▶ **Exercise details**:
Can you recast the items from the line containing "Toggle Position keyframe recording icon" through the line containing "pos(1060,68)" as a JSON list of strings, one string per line, with blank lines left out?

▶ **Dataset content**:
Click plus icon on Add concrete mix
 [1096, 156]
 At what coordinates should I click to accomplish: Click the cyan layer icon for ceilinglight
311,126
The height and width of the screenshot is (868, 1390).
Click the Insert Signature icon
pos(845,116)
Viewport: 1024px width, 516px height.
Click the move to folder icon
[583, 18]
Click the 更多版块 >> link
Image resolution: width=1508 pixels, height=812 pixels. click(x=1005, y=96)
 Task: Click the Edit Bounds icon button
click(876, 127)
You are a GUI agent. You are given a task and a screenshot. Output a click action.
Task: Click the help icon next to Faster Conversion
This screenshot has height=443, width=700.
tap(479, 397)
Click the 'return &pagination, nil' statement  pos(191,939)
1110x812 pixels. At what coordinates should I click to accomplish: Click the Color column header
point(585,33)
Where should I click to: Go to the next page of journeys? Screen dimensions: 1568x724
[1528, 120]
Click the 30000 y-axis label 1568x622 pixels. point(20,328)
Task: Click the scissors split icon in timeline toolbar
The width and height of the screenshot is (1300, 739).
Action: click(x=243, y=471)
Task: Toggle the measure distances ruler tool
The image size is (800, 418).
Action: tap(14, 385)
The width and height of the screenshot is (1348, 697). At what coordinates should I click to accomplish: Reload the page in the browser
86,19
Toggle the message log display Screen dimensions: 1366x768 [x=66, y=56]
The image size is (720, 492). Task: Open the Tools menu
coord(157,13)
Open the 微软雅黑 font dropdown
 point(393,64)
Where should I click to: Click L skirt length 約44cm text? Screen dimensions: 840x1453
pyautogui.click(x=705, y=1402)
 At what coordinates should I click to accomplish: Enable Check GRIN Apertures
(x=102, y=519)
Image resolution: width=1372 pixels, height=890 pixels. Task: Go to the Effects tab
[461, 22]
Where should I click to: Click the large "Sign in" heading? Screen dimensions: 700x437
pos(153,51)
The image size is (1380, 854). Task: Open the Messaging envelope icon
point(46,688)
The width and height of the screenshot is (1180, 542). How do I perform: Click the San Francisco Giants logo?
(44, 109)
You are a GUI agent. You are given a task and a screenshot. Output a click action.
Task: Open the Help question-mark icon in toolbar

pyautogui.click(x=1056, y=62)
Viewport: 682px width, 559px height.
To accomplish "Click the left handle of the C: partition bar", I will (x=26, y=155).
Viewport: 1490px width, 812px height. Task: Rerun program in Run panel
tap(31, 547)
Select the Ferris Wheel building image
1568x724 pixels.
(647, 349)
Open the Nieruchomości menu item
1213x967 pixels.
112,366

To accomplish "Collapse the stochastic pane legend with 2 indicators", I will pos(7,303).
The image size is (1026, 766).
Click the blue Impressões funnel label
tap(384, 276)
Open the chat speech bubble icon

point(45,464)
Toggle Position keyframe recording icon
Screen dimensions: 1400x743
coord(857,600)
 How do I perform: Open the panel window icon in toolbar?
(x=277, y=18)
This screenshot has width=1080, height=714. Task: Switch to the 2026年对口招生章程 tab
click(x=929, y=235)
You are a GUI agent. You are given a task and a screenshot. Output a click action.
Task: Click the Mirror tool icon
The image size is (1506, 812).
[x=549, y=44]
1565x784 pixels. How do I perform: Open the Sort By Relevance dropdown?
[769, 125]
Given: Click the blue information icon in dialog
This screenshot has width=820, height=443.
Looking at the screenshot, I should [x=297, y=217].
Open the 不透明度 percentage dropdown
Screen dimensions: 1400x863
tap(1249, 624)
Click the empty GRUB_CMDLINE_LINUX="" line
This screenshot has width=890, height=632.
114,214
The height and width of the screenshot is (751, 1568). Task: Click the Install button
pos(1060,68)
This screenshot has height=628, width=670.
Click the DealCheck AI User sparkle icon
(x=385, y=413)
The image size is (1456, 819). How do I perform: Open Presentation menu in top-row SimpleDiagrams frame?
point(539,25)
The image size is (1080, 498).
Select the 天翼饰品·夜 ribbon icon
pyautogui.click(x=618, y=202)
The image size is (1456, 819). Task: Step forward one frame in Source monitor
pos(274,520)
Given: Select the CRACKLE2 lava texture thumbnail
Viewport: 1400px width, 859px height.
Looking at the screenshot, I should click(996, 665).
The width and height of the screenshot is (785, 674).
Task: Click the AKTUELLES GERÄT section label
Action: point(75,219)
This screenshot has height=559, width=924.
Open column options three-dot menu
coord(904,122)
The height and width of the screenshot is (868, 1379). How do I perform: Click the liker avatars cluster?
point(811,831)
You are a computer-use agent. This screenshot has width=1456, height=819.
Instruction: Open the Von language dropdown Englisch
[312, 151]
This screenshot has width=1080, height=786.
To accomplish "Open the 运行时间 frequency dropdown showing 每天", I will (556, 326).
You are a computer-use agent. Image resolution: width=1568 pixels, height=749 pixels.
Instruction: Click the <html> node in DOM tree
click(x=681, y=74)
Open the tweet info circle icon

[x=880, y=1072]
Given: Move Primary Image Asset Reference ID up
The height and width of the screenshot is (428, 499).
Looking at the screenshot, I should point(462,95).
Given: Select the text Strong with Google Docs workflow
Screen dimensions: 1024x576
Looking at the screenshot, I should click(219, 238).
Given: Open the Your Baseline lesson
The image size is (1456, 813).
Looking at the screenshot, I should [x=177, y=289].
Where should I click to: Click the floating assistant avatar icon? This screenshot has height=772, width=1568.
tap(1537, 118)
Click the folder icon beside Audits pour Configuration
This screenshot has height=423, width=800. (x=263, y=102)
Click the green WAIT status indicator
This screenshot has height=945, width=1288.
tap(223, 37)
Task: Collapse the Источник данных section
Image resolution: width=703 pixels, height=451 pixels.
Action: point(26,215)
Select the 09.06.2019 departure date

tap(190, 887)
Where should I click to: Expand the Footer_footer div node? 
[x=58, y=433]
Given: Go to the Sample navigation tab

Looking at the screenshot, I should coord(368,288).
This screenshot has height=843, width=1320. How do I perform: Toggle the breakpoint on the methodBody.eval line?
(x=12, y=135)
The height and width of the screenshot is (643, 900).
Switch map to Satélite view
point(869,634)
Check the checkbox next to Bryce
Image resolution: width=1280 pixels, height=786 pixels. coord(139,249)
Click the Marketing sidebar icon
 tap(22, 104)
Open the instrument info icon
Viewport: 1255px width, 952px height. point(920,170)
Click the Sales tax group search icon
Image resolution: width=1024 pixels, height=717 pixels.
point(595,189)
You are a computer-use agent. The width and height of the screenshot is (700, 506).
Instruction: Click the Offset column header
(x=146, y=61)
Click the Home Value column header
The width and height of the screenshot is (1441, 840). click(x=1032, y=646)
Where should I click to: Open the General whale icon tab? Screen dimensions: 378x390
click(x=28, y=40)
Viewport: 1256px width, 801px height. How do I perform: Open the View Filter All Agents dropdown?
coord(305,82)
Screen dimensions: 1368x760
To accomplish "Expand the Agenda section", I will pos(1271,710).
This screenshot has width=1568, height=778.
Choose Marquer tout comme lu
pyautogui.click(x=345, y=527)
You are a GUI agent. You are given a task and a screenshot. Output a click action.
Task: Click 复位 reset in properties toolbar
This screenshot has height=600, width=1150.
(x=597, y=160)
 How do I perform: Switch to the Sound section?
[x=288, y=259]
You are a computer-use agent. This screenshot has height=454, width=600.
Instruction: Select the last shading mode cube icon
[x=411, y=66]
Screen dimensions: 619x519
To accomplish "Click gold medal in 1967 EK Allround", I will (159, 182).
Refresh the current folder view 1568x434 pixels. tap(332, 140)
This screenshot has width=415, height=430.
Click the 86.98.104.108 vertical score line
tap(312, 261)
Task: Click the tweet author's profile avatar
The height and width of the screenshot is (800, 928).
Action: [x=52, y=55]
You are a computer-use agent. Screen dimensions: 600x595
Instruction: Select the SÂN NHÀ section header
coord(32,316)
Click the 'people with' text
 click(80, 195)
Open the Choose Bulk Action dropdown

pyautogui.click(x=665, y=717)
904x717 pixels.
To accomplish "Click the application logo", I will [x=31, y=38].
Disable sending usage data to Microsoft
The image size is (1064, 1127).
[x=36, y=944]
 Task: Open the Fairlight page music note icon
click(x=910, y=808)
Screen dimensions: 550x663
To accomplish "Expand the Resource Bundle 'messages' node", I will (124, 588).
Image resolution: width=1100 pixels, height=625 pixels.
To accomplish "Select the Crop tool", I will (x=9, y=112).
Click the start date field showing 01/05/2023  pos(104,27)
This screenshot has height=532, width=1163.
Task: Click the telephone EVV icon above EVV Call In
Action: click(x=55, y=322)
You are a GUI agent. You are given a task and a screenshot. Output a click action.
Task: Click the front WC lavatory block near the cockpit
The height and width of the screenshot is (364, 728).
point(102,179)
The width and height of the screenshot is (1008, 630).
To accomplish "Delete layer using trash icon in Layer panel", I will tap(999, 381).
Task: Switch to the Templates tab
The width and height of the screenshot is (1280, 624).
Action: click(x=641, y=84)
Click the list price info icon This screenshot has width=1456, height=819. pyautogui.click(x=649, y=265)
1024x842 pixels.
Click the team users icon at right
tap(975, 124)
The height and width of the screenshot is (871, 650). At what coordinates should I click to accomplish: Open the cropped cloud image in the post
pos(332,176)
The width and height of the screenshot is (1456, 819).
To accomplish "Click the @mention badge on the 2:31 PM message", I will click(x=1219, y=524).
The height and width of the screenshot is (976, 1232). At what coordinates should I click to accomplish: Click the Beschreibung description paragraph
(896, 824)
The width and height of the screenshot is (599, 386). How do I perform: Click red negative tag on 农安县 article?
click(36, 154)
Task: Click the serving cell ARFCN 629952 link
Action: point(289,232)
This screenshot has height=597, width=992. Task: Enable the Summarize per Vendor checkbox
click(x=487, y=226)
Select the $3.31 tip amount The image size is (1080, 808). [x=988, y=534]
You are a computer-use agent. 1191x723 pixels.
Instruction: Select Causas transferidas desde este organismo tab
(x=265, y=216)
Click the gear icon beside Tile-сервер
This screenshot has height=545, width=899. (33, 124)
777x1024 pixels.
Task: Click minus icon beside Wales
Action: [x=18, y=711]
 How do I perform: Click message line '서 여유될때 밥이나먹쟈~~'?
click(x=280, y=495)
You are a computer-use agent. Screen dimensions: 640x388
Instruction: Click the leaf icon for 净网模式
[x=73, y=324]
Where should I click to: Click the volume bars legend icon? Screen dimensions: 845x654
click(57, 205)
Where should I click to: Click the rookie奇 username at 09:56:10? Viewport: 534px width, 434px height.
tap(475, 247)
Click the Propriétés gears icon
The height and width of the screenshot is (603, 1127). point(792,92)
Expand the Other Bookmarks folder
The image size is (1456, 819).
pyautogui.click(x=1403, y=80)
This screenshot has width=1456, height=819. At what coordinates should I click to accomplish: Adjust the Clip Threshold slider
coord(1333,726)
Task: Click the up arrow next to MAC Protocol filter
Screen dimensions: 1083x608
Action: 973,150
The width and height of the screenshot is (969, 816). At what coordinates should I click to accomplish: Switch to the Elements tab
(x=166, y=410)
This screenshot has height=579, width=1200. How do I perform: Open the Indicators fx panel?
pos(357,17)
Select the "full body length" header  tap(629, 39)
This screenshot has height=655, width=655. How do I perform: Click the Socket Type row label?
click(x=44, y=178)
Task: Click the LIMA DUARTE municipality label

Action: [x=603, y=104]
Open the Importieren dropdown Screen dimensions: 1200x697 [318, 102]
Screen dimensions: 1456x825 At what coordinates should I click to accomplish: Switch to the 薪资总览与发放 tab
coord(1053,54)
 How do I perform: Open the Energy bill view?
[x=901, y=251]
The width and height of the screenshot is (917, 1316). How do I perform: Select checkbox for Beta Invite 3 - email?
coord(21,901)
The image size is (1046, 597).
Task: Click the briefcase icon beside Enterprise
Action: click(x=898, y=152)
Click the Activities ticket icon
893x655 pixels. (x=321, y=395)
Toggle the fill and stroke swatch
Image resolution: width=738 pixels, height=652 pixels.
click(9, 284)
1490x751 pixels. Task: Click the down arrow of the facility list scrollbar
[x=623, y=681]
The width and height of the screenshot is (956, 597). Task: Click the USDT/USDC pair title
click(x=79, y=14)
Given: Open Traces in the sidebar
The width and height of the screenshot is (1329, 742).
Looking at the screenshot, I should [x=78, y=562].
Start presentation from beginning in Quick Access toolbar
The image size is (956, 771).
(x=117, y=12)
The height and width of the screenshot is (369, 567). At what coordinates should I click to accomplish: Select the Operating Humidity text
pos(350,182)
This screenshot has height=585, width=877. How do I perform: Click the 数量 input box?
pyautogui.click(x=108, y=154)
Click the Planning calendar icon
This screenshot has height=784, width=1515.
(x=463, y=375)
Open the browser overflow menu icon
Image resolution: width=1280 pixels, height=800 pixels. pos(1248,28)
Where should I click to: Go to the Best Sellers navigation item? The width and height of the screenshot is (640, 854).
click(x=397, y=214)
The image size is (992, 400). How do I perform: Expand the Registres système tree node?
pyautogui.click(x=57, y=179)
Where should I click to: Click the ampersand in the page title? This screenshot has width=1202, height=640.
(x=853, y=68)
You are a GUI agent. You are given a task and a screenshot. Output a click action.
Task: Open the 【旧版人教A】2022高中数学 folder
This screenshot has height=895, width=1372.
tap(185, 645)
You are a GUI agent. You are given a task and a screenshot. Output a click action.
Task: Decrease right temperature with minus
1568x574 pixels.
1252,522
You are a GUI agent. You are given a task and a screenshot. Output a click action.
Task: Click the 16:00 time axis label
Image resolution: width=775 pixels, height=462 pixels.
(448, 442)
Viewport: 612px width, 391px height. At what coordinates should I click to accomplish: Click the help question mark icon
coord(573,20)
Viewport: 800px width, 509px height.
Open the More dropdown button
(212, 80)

▶ **Response**:
[
  "Toggle Position keyframe recording icon",
  "Screen dimensions: 1400x743",
  "coord(857,600)",
  " How do I perform: Open the panel window icon in toolbar?",
  "(x=277, y=18)",
  "This screenshot has width=1080, height=714. Task: Switch to the 2026年对口招生章程 tab",
  "click(x=929, y=235)",
  "You are a GUI agent. You are given a task and a screenshot. Output a click action.",
  "Task: Click the Mirror tool icon",
  "The image size is (1506, 812).",
  "[x=549, y=44]",
  "1565x784 pixels. How do I perform: Open the Sort By Relevance dropdown?",
  "[769, 125]",
  "Given: Click the blue information icon in dialog",
  "This screenshot has width=820, height=443.",
  "Looking at the screenshot, I should [x=297, y=217].",
  "Open the 不透明度 percentage dropdown",
  "Screen dimensions: 1400x863",
  "tap(1249, 624)",
  "Click the empty GRUB_CMDLINE_LINUX=\"\" line",
  "This screenshot has width=890, height=632.",
  "114,214",
  "The height and width of the screenshot is (751, 1568). Task: Click the Install button",
  "pos(1060,68)"
]